Everything in the entries below must be reproduced exactly, except the images.
────────────────────────────────────────
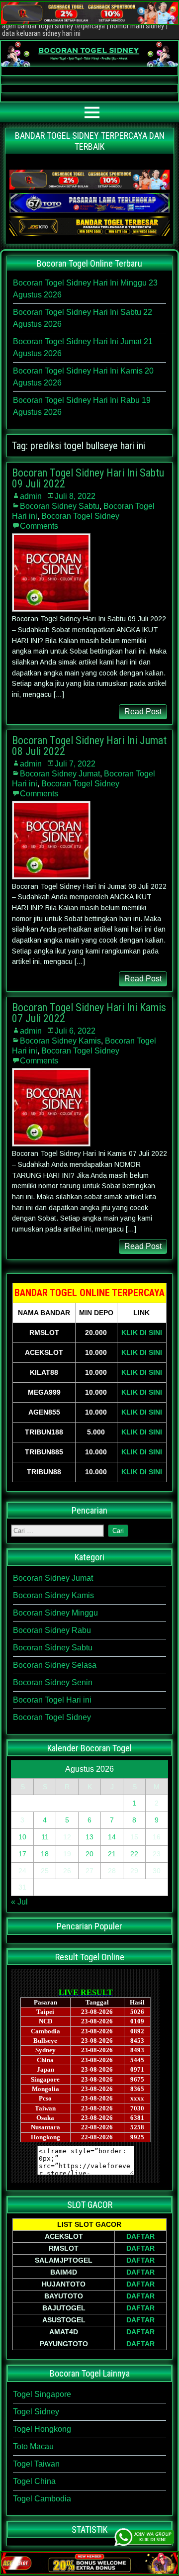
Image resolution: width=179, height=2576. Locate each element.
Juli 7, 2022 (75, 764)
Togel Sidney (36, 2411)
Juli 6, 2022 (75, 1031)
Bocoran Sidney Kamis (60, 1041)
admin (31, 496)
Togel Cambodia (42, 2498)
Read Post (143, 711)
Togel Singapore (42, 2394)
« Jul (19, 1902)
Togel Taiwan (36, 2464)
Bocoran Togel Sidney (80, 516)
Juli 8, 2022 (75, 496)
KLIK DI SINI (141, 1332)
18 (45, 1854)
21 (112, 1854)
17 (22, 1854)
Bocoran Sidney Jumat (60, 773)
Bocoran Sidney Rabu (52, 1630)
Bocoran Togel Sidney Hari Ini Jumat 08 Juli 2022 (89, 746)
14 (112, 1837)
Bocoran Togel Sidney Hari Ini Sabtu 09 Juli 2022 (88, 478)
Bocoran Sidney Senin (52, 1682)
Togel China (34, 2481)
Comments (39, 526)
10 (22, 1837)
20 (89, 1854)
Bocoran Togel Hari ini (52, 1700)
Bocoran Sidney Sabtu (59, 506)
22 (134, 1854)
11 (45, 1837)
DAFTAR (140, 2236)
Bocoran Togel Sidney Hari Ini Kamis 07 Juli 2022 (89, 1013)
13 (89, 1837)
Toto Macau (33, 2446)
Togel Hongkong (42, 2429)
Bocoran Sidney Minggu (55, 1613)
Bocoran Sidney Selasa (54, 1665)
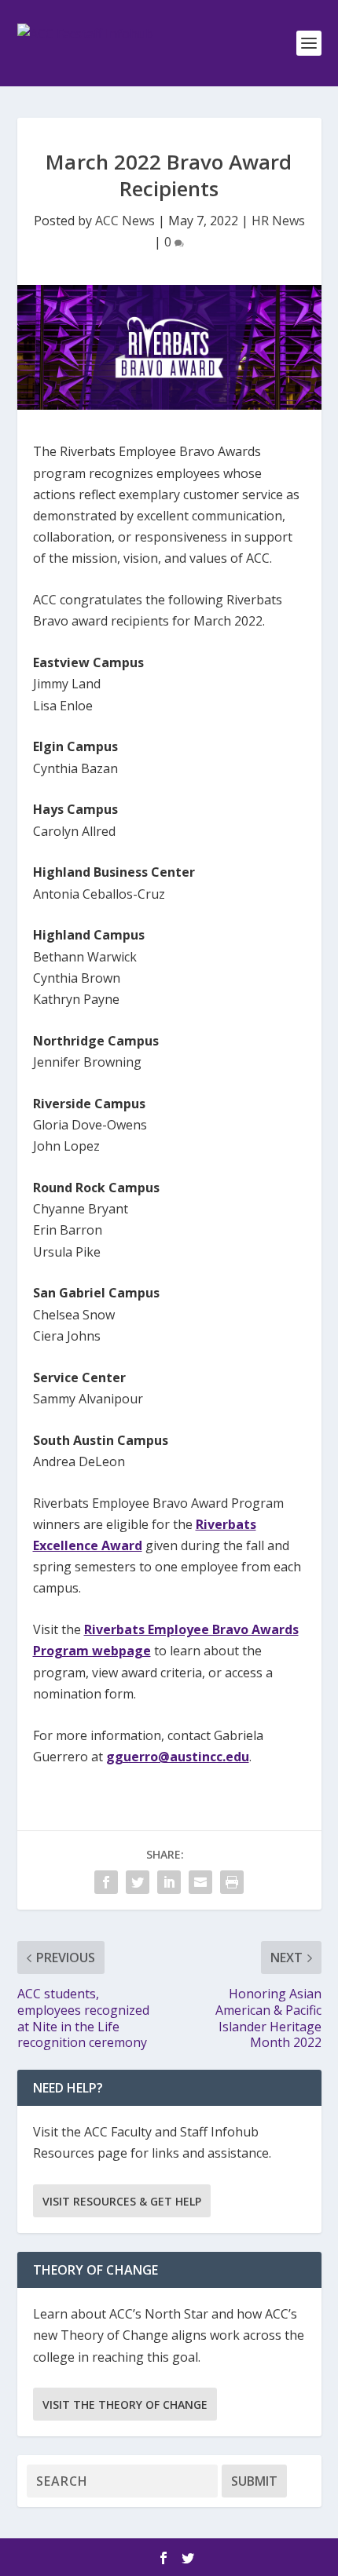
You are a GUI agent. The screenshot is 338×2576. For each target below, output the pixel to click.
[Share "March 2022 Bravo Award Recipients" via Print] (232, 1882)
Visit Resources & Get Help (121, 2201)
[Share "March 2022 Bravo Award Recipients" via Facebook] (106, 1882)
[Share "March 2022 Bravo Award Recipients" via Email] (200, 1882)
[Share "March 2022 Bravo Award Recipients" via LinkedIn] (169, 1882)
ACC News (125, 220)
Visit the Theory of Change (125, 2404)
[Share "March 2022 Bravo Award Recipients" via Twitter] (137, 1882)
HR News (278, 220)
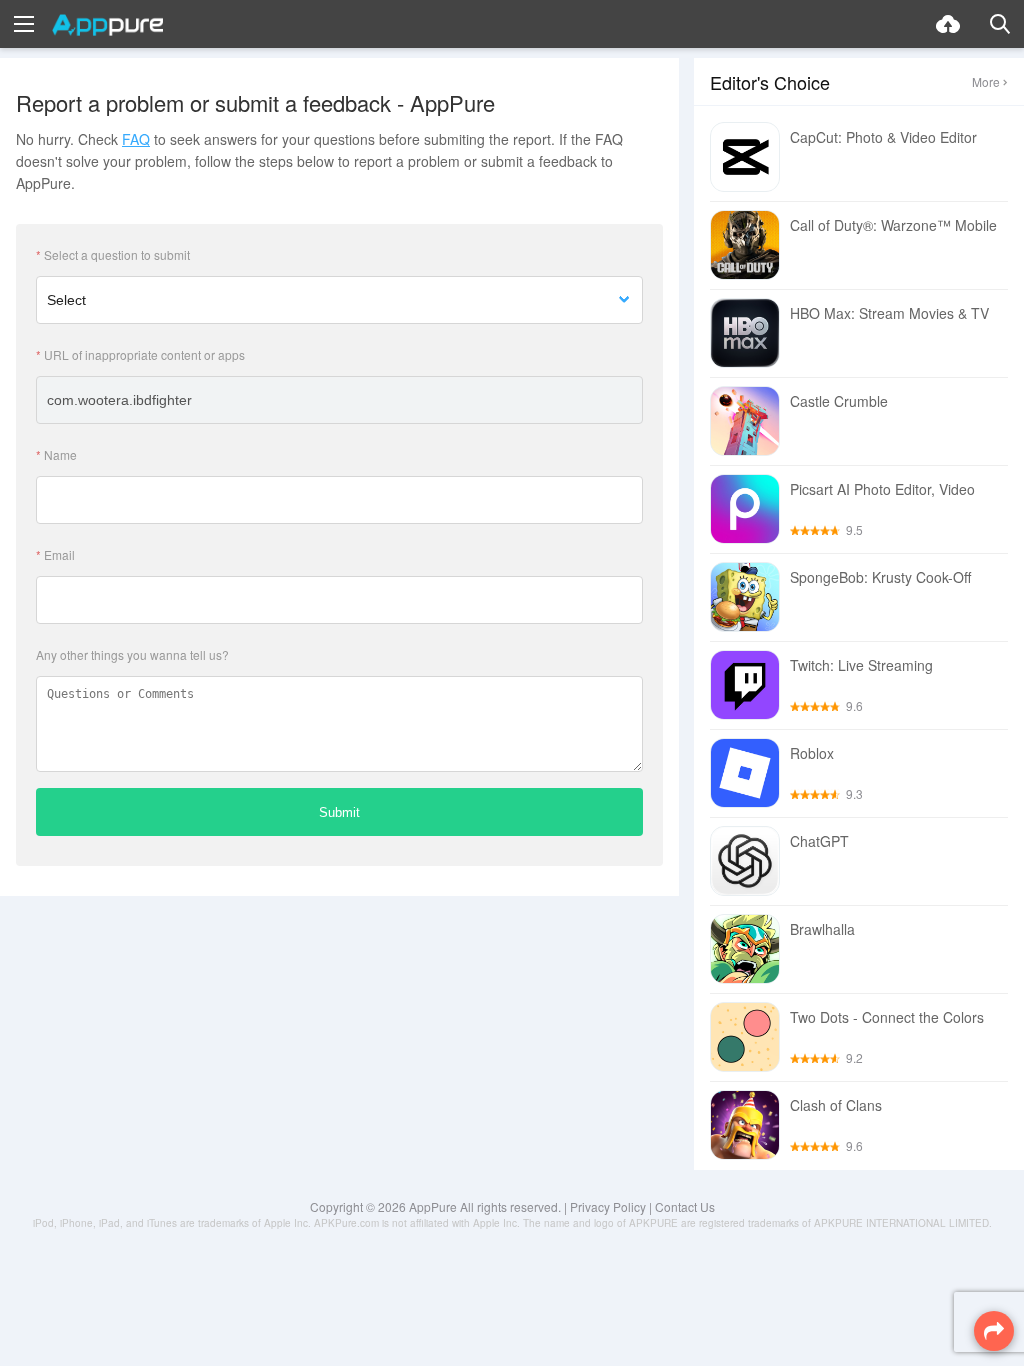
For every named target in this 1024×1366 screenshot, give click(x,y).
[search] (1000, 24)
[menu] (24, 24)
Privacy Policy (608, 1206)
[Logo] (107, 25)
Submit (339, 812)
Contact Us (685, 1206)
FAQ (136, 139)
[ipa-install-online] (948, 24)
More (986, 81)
────────────────────────────────────────
Reply
Image resolution: width=179, height=2576. Locate each element.
Juli 7, 2022 (75, 764)
Togel Sidney (36, 2411)
Juli 6, 2022 (75, 1031)
Bocoran Sidney Kamis (60, 1041)
admin (31, 496)
Togel Cambodia (42, 2498)
Read Post (143, 711)
Togel Singapore (42, 2394)
« Jul (19, 1902)
Togel Taiwan (36, 2464)
Bocoran Togel Sidney (80, 516)
Juli 8, 2022 (75, 496)
KLIK DI SINI (141, 1332)
18 (45, 1854)
21 (112, 1854)
17 (22, 1854)
Bocoran Sidney Jumat (60, 773)
Bocoran Sidney Rabu (52, 1630)
Bocoran Togel Sidney Hari Ini Jumat 08 Juli 2022 (89, 746)
14 (112, 1837)
Bocoran Togel Sidney Hari Ini Sabtu 09 Juli 2022 (88, 478)
Bocoran Sidney Senin (52, 1682)
Togel China (34, 2481)
Comments (39, 526)
10 (22, 1837)
20 (89, 1854)
Bocoran Togel Hari ini (52, 1700)
Bocoran Sidney Sabtu (59, 506)
22 (134, 1854)
11 (45, 1837)
DAFTAR (140, 2236)
Bocoran Togel Sidney Hari Ini Kamis 07 Juli 2022 (89, 1013)
13 (89, 1837)
Toto Macau (33, 2446)
Togel Hongkong (42, 2429)
Bocoran Sidney Minggu (55, 1613)
Bocoran Sidney Selasa (54, 1665)
You are a GUI agent. The screenshot is 338×2576. For each target below, output the pixel to click.
[Share "March 2022 Bravo Award Recipients" via Print] (232, 1882)
Visit Resources & Get Help (121, 2201)
[Share "March 2022 Bravo Award Recipients" via Facebook] (106, 1882)
[Share "March 2022 Bravo Award Recipients" via Email] (200, 1882)
[Share "March 2022 Bravo Award Recipients" via LinkedIn] (169, 1882)
ACC News (125, 220)
Visit the Theory of Change (125, 2404)
[Share "March 2022 Bravo Award Recipients" via Twitter] (137, 1882)
HR News (278, 220)
For every named target in this 1024×1366 screenshot, give click(x,y).
[search] (1000, 24)
[menu] (24, 24)
Privacy Policy (608, 1206)
[Logo] (107, 25)
Submit (339, 812)
Contact Us (685, 1206)
FAQ (136, 139)
[ipa-install-online] (948, 24)
More (986, 81)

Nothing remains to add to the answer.